┌──

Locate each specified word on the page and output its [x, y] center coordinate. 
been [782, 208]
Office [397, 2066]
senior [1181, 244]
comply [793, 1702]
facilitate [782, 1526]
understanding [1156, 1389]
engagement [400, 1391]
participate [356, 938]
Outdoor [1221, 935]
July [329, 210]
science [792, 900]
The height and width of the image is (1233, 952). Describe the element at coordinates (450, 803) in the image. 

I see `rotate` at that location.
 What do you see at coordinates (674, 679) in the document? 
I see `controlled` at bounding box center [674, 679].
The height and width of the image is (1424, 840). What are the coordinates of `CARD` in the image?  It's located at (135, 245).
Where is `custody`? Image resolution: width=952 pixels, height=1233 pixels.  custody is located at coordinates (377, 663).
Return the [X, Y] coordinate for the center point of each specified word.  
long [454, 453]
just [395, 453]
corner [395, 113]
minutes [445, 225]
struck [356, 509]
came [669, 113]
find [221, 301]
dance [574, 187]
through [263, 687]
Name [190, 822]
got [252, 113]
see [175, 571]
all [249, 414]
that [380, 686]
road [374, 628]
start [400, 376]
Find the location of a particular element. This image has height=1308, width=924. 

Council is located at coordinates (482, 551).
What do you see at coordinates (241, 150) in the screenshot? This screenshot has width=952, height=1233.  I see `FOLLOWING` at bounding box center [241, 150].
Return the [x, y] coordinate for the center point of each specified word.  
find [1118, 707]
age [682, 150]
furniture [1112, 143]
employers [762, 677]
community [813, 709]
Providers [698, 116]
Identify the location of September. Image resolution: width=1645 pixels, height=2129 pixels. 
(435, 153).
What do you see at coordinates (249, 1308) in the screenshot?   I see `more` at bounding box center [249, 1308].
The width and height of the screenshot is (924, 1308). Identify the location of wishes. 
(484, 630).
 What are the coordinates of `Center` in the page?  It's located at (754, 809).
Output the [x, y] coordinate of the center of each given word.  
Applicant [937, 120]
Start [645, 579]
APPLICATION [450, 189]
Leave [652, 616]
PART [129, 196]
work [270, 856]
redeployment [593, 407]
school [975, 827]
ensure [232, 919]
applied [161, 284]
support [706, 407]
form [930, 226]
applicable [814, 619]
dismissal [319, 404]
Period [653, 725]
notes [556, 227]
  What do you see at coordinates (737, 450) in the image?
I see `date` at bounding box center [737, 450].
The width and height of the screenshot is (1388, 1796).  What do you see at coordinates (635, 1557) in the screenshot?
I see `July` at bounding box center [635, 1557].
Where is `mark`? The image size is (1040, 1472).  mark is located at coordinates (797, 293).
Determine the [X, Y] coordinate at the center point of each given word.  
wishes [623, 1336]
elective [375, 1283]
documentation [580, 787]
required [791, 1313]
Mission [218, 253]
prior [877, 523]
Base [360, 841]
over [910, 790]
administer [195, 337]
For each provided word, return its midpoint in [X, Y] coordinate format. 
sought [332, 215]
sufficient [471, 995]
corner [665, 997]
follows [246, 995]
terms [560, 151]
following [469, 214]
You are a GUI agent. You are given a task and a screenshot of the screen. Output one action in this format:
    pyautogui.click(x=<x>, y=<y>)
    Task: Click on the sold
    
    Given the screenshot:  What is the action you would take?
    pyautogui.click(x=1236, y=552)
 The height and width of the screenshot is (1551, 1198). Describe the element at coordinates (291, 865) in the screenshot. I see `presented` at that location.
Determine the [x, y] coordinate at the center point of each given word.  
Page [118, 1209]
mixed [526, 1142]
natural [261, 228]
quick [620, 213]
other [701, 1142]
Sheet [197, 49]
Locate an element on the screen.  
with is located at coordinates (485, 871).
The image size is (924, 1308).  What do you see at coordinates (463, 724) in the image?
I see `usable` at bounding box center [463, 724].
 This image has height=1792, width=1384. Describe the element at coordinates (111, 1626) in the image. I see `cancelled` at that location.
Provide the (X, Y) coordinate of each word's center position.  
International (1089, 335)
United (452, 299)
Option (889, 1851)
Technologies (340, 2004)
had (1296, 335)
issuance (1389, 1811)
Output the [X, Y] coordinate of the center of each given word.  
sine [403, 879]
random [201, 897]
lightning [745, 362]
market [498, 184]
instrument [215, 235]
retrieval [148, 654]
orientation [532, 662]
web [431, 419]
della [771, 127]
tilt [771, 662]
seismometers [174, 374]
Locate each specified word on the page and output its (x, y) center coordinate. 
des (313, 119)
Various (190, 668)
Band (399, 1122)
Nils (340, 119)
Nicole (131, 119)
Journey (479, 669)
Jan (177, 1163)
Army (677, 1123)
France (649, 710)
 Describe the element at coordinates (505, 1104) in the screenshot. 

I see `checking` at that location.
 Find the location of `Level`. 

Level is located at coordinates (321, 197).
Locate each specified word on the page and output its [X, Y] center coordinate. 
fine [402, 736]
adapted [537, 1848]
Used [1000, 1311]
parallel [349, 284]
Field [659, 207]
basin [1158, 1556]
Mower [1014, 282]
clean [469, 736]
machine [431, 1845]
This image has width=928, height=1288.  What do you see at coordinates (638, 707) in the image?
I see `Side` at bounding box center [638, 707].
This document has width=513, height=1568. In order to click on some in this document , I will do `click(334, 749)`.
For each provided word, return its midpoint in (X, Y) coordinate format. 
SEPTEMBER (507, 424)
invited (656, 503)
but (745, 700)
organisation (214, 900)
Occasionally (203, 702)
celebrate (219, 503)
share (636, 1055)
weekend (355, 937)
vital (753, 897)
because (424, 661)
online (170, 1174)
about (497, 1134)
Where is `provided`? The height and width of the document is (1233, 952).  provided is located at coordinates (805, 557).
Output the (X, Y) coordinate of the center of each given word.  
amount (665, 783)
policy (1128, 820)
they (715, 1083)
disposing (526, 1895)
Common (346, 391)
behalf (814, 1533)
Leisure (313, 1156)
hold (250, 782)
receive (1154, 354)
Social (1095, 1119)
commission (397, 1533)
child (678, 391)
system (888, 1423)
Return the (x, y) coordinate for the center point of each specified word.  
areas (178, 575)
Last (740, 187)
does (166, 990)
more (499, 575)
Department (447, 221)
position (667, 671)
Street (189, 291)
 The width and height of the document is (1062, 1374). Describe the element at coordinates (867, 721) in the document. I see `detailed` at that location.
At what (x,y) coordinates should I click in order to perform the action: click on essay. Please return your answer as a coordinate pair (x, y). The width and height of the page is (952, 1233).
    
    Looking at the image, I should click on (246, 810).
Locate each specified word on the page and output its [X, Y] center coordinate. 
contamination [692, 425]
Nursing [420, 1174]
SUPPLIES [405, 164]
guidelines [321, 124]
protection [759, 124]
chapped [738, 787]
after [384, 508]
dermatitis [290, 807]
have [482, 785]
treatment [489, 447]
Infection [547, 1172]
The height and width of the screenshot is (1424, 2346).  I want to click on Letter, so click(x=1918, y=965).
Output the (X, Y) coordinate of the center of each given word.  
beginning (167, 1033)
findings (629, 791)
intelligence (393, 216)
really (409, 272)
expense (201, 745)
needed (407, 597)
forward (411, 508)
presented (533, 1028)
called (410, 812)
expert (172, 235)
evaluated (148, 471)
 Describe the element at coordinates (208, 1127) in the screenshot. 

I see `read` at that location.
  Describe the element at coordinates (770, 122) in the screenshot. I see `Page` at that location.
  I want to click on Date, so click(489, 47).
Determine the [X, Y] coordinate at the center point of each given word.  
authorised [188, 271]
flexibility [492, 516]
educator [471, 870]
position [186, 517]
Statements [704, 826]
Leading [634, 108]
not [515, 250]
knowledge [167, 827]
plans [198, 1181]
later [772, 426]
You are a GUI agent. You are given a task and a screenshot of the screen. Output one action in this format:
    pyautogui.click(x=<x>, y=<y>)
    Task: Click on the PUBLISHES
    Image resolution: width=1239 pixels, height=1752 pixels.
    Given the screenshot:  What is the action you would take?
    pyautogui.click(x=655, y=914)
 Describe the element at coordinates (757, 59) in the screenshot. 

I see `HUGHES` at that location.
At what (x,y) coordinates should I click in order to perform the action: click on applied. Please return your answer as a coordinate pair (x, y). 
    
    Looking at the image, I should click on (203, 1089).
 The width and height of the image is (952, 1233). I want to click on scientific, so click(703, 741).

└──

• _CONSIGNE DONNÉE_:
Recopiez à l'identique les lignes allant de celle qui contient « Leave [652, 616] » jusqu'à celle qui contient « terms [560, 151] », incluse.

• _PROBLÈME RÉSOLU_:
Leave [652, 616]
PART [129, 196]
work [270, 856]
redeployment [593, 407]
school [975, 827]
ensure [232, 919]
applied [161, 284]
support [706, 407]
form [930, 226]
applicable [814, 619]
dismissal [319, 404]
Period [653, 725]
notes [556, 227]
  What do you see at coordinates (737, 450) in the image?
I see `date` at bounding box center [737, 450].
The width and height of the screenshot is (1388, 1796).  What do you see at coordinates (635, 1557) in the screenshot?
I see `July` at bounding box center [635, 1557].
Where is `mark`? The image size is (1040, 1472).  mark is located at coordinates (797, 293).
Determine the [X, Y] coordinate at the center point of each given word.  
wishes [623, 1336]
elective [375, 1283]
documentation [580, 787]
required [791, 1313]
Mission [218, 253]
prior [877, 523]
Base [360, 841]
over [910, 790]
administer [195, 337]
For each provided word, return its midpoint in [X, Y] coordinate format. 
sought [332, 215]
sufficient [471, 995]
corner [665, 997]
follows [246, 995]
terms [560, 151]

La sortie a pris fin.